Problem requirements
Pick out each line below containing "Labs".

The input
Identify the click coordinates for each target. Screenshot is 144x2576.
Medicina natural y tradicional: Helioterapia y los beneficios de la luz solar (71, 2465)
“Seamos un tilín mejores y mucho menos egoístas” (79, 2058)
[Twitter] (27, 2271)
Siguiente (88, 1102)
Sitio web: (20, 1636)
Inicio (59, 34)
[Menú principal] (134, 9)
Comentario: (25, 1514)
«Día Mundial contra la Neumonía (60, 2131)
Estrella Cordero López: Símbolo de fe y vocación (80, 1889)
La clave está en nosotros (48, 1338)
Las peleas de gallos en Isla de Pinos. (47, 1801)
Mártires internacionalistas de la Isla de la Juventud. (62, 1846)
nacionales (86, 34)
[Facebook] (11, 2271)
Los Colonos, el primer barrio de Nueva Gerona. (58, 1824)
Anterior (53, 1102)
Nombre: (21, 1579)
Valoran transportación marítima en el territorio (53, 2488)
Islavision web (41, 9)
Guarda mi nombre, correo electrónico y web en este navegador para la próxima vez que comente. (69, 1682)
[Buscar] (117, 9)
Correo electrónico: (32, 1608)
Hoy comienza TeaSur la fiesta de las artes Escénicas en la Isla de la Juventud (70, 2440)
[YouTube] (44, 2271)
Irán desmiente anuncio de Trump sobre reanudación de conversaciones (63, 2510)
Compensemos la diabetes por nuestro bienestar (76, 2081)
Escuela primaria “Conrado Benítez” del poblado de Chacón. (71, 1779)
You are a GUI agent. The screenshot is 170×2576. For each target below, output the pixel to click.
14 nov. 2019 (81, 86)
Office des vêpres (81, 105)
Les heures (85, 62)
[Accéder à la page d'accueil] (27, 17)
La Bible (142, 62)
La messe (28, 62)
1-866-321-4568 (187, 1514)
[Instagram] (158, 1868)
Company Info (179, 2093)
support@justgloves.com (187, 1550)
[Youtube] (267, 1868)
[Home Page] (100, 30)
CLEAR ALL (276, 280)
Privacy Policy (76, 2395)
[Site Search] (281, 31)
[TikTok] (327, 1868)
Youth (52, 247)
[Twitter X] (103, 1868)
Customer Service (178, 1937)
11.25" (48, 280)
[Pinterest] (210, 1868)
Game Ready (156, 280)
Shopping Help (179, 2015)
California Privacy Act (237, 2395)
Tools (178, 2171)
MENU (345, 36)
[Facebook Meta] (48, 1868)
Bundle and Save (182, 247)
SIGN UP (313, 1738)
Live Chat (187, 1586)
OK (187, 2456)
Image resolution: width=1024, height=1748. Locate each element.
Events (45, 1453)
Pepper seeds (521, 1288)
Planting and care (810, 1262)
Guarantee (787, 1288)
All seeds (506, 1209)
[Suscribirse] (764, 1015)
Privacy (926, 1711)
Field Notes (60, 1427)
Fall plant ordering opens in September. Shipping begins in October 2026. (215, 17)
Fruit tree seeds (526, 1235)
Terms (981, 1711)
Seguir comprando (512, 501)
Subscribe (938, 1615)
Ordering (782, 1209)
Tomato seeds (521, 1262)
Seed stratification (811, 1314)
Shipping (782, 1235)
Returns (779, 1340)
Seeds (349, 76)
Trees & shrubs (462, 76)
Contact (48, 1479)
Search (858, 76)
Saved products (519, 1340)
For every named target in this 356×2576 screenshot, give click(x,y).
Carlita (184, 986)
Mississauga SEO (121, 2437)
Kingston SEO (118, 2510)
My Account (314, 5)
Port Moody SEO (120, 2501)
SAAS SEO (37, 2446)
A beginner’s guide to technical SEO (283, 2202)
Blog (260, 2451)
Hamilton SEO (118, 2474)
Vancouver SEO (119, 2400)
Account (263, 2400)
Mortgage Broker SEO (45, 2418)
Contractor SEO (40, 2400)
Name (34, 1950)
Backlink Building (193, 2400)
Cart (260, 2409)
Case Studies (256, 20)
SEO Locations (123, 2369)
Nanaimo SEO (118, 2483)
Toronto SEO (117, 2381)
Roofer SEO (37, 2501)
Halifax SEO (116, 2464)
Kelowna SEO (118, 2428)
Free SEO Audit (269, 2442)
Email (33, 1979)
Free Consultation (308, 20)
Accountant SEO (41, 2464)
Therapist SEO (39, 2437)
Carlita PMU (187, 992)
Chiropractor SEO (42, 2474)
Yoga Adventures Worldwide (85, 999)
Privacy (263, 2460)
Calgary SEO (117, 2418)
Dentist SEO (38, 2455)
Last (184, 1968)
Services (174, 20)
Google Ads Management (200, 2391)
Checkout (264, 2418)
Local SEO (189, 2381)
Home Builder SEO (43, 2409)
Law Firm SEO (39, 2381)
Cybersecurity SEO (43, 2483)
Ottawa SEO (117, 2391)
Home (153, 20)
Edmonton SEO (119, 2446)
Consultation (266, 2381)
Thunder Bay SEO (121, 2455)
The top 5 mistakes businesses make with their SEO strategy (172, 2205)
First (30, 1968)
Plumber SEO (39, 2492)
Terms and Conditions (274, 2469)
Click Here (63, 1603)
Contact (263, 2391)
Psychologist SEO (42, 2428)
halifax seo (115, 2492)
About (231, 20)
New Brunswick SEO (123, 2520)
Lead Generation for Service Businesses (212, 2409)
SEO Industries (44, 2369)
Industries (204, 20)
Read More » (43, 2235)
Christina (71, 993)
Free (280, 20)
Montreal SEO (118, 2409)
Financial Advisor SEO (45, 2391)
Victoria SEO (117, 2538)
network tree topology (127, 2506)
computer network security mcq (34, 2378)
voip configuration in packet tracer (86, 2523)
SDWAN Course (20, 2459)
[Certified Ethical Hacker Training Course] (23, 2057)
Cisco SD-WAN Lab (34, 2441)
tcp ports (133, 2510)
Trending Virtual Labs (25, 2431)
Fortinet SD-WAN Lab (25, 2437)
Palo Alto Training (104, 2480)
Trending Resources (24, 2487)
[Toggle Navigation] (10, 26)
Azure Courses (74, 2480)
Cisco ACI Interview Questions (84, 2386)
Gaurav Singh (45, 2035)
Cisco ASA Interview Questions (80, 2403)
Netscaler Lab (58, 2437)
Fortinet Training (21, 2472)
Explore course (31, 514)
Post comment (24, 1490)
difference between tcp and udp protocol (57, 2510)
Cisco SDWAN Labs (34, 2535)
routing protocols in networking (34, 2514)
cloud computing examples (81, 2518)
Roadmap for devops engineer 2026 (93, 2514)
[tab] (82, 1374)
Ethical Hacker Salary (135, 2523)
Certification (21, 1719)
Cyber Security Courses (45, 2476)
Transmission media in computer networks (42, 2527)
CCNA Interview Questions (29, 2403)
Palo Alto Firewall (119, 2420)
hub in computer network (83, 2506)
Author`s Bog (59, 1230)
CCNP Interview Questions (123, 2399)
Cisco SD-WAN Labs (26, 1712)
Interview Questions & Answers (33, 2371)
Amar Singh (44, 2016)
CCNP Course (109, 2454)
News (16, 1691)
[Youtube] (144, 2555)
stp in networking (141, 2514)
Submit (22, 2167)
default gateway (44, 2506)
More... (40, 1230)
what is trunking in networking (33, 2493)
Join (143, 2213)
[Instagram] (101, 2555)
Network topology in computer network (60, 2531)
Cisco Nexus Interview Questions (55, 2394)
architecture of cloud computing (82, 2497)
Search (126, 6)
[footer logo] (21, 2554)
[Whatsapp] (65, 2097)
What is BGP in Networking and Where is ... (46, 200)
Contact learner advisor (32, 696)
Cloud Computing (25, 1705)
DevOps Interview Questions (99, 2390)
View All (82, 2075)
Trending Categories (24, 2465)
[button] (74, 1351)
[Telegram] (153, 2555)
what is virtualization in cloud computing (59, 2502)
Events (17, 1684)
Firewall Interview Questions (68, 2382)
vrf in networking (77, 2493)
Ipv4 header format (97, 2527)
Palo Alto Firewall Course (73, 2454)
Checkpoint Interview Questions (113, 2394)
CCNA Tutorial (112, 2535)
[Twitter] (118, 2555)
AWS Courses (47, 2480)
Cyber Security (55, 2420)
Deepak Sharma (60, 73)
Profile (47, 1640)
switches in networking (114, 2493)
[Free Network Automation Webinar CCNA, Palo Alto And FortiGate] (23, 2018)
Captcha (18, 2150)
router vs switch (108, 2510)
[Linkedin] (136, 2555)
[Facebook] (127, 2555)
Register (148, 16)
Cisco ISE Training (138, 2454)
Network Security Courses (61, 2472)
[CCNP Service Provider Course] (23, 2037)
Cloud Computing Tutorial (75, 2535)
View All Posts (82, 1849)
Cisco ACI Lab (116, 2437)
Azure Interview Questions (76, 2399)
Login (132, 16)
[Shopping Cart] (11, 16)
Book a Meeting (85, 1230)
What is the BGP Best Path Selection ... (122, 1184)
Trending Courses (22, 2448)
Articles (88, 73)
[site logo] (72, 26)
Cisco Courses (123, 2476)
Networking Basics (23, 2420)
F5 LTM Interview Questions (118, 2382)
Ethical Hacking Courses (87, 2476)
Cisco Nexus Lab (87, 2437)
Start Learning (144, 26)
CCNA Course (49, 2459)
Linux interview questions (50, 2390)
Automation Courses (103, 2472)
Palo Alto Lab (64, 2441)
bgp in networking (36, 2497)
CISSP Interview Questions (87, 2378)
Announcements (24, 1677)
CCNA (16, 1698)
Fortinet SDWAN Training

Expected answer
Trending Virtual Labs (25, 2431)
Cisco SDWAN Labs (34, 2535)
Cisco SD-WAN Labs (26, 1712)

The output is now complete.